Action item: Return each entry below exactly. Skip the images.

***** Supplied information *****

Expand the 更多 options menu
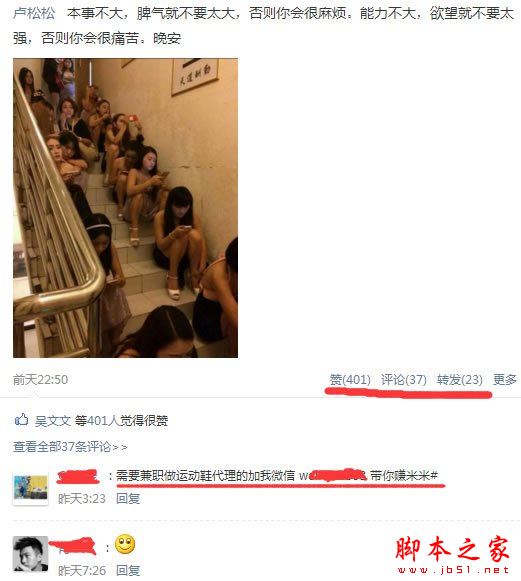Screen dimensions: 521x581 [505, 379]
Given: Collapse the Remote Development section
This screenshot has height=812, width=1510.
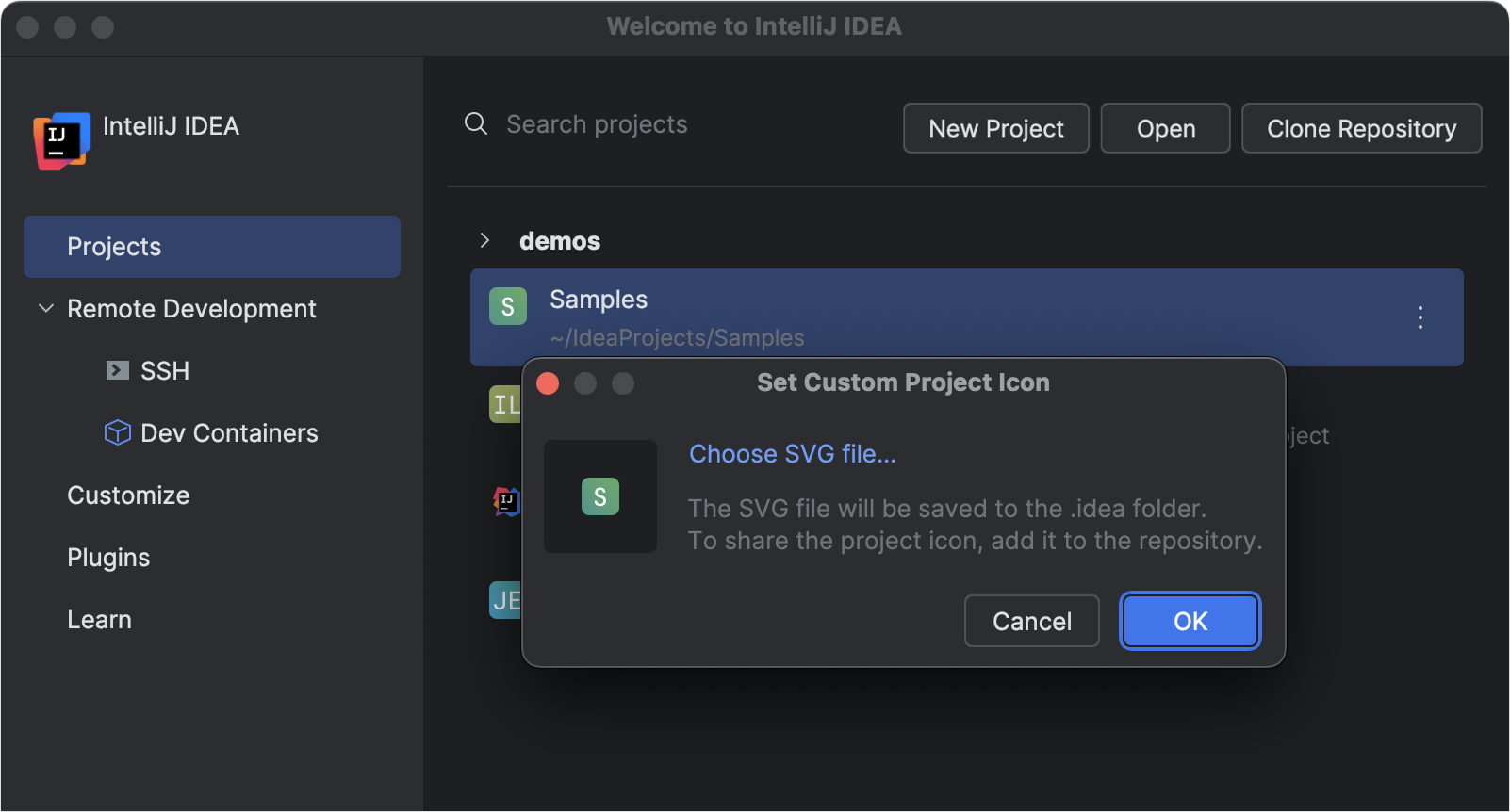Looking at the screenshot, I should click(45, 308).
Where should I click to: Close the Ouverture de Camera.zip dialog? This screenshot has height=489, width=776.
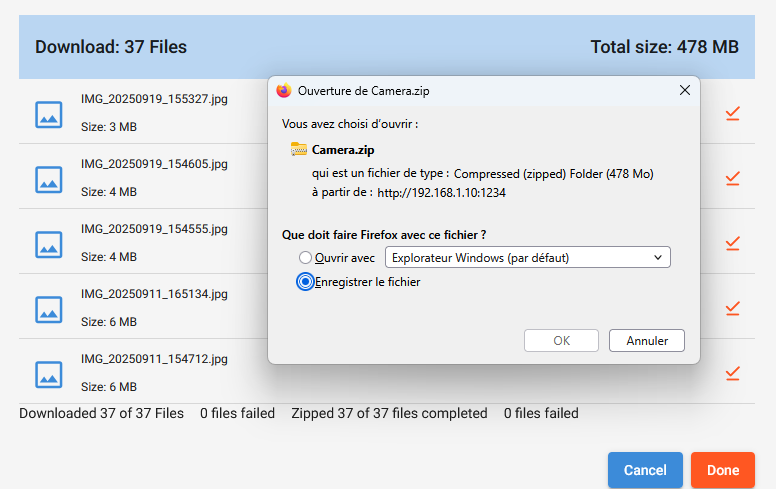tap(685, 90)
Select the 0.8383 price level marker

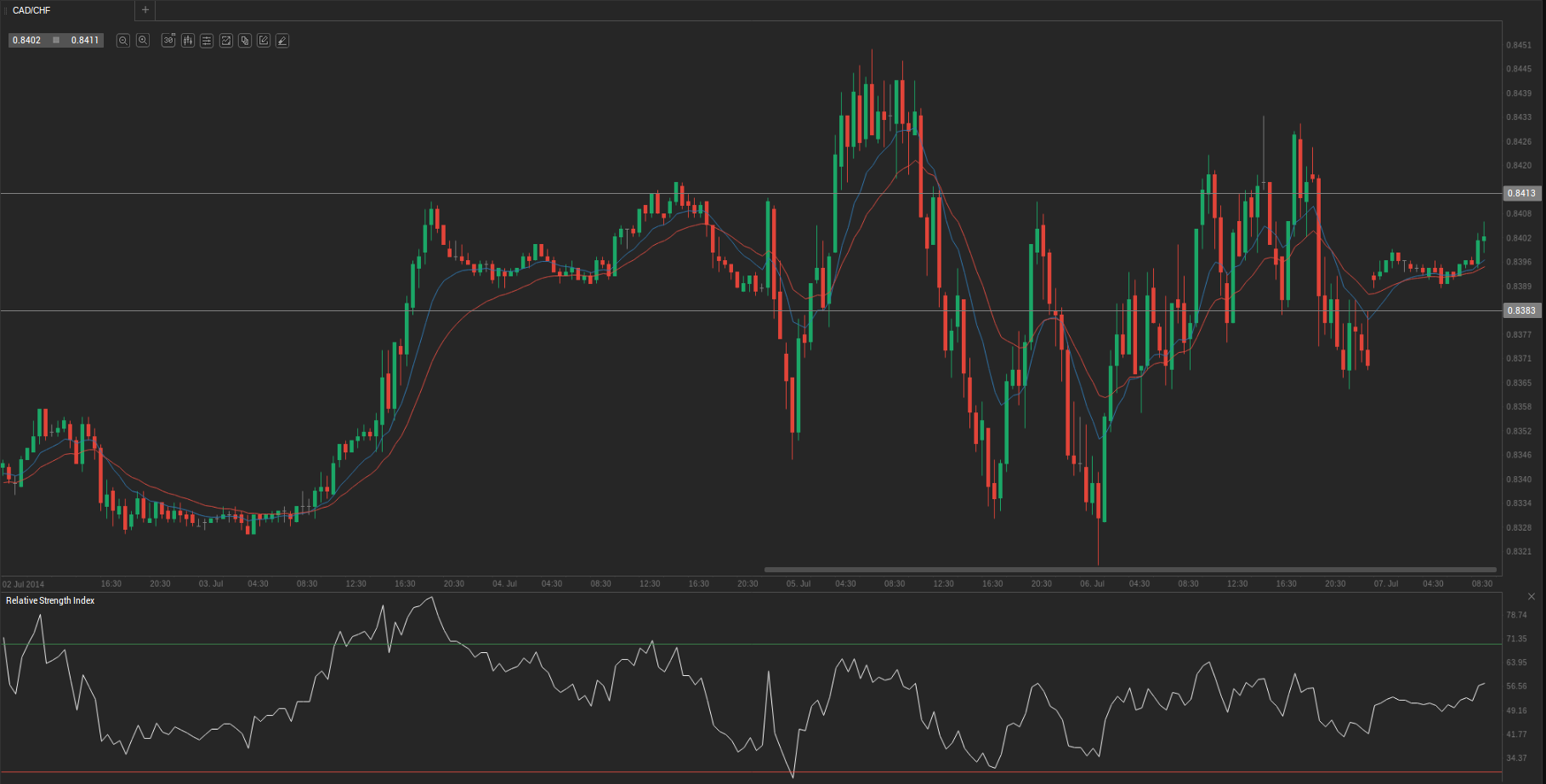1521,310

*****

Written answer:
Expand the 更多 options menu
Screen dimensions: 521x581 [505, 379]
Given: Collapse the Remote Development section
This screenshot has height=812, width=1510.
Looking at the screenshot, I should click(45, 308).
Where should I click to: Close the Ouverture de Camera.zip dialog? This screenshot has height=489, width=776.
tap(685, 90)
Select the 0.8383 price level marker

1521,310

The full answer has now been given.